[Start of Attachment]

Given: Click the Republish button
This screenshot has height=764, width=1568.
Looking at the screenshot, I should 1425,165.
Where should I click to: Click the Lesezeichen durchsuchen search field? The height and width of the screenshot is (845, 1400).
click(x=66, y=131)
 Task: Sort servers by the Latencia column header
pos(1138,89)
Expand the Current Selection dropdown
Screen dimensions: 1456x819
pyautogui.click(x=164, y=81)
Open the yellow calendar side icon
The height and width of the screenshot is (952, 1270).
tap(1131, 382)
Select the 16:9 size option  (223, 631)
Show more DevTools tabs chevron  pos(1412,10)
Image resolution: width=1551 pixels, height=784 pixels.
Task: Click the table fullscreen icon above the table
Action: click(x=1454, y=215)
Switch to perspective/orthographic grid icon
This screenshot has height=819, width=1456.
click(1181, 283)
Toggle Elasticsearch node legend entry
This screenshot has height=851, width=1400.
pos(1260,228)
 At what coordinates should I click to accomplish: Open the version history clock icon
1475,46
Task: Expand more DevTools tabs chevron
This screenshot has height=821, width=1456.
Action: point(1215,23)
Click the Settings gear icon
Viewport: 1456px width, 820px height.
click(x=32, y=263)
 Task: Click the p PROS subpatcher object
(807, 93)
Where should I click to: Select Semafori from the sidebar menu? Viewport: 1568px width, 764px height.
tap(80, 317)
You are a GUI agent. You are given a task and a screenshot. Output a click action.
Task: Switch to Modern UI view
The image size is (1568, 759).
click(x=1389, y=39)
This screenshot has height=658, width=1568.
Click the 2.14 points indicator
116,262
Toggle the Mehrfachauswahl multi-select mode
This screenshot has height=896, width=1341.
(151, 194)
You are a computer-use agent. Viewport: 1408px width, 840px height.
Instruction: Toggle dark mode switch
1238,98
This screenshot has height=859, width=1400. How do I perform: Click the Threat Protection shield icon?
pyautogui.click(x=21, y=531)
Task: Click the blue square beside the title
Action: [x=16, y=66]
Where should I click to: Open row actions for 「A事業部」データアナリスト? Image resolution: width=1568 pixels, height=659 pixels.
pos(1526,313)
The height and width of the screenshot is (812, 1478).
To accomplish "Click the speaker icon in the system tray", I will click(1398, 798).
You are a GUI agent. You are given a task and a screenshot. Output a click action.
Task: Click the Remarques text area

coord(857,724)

[End of Attachment]

◆ **TASK STATEMENT**
Lines holding the word "Expand" should be copied from the entries above.

◆ **RESULT OF THE EXERCISE**
Expand the Current Selection dropdown
Task: Expand more DevTools tabs chevron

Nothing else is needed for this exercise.